Jan. 27: Invited Speaker Katie Keith to Present on Proximal Causal Inference with Text Data

Proximal Causal Inference with Text Data

Abstract

Causal inference underlies many important policy decisions and interventions. For example, clinicians must decide how to prescribe medications to patients, central bank committees must decide how to change interest rates, and online platform administrators must decide how to moderate users. In the absence of a randomized controlled trial, one can turn to observational (non-experimental) data to estimate causal effects. In this setting, a primary obstacle to unbiased causal effect estimation is confounding variables, variables that affect both the treatment (e.g., which medication) and the outcome (e.g., an aspect of patient health). In many applications, a rich, unstructured source of confounding variables is text data: notes from electronic health records (EHRs) detail patients’ personal and medical histories, newspaper articles document national and international events, and online platforms host exchanges of users’ written opinions. By expanding observational causal estimation methods that can incorporate natural language processing (NLP) and text data, analysts may be able to make inferences in a wider range of settings.
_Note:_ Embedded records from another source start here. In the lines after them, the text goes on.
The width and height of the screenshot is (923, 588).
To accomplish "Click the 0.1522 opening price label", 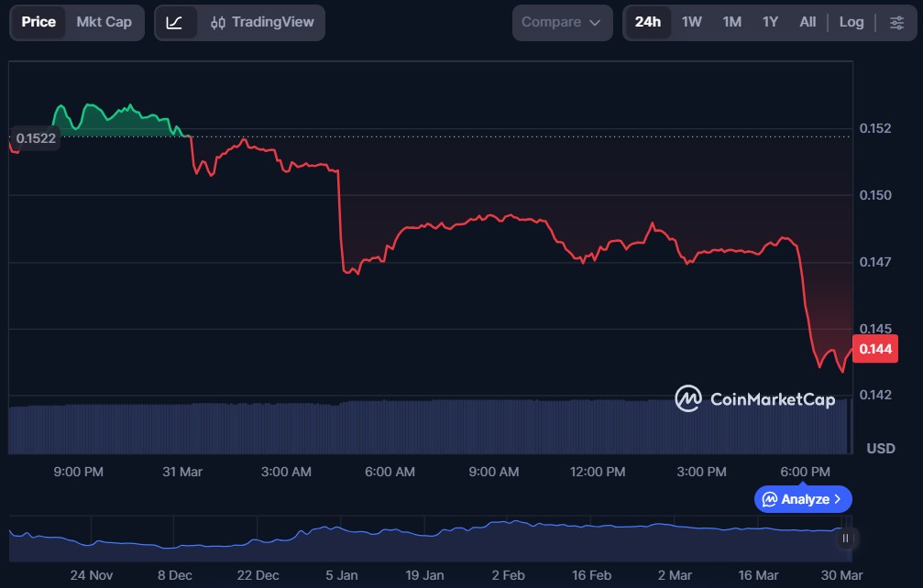I will click(36, 138).
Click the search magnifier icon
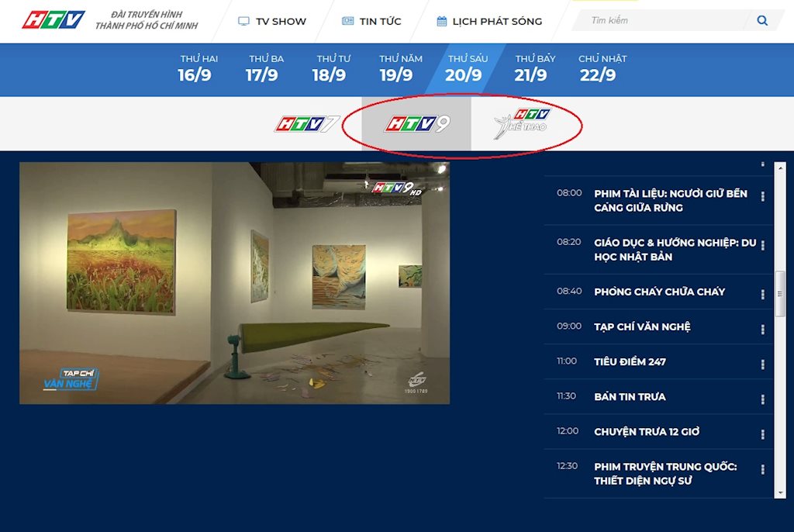 click(x=762, y=21)
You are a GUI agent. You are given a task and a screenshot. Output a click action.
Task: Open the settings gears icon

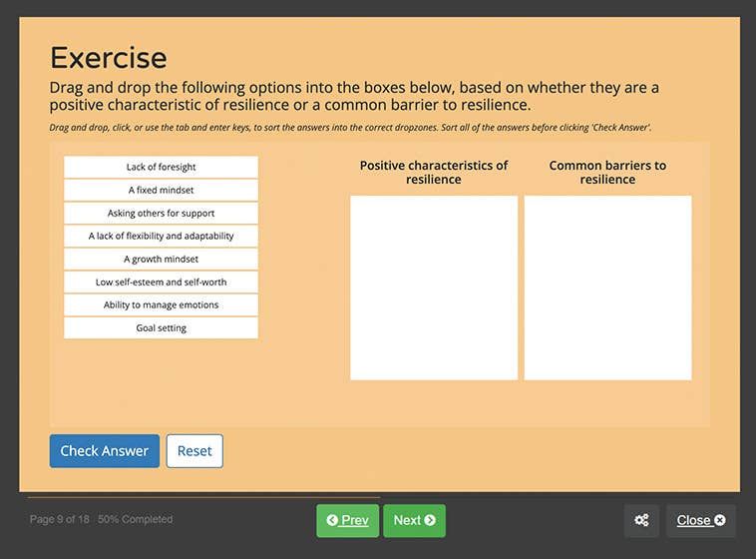641,520
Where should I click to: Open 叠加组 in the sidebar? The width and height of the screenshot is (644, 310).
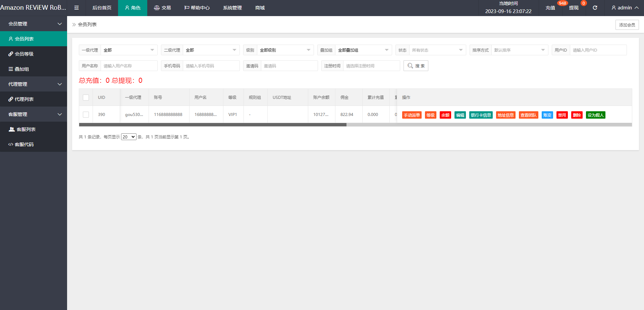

Recent text-based causal methods attempt to mitigate confounding bias by estimating proxies of confounding variables that are partially or imperfectly measured from unstructured text data. These approaches, however, assume analysts have supervised labels of the confounders given text for a subset of instances, a constraint that is sometimes infeasible due to data privacy or annotation costs. In this work, we address settings in which an important confounding variable is completely unobserved. We propose a new causal inference method that uses two instances of pre-treatment text data, infers two proxies using two zero-shot models on the separate instances, and applies these proxies in the proximal g-formula. We prove, under certain assumptions about the instances of text and accuracy of the zero-shot predictions, that our method of inferring text-based proxies satisfies identification conditions of the proximal g-formula while other seemingly reasonable proposals do not. To address untestable assumptions associated with our method and the proximal g-formula, we further propose an odds ratio falsification heuristic that flags when to proceed with downstream effect estimation using the inferred proxies. We evaluate our method in synthetic and semi-synthetic settings—the latter with real-world clinical notes from MIMIC-III and open large language models for zero-shot prediction—and find that our method produces estimates with low bias. We believe that this text-based design of proxies allows for the use of proximal causal inference in a wider range of scenarios, particularly those for which obtaining suitable proxies from structured data is difficult.

Biography

Katherine (Katie) Keith is currently an Assistant Professor in the Computer Science department at Williams College in Massachusetts. Her research interests are at the intersection of natural language processing, causal inference, and computational social science. Previously, she was a Postdoctoral Young Investigator at the Allen Institute for Artificial Intelligence, and she graduated with a PhD from the Manning College of Information and Computer Sciences at the University of Massachusetts Amherst. She has been a co-organizer of the First Workshop on Causal Inference and NLP, co-organizer of the NLP+CSS Workshops at EMNLP at NAACL, and was a recipient of a Bloomberg Data Science PhD fellowship.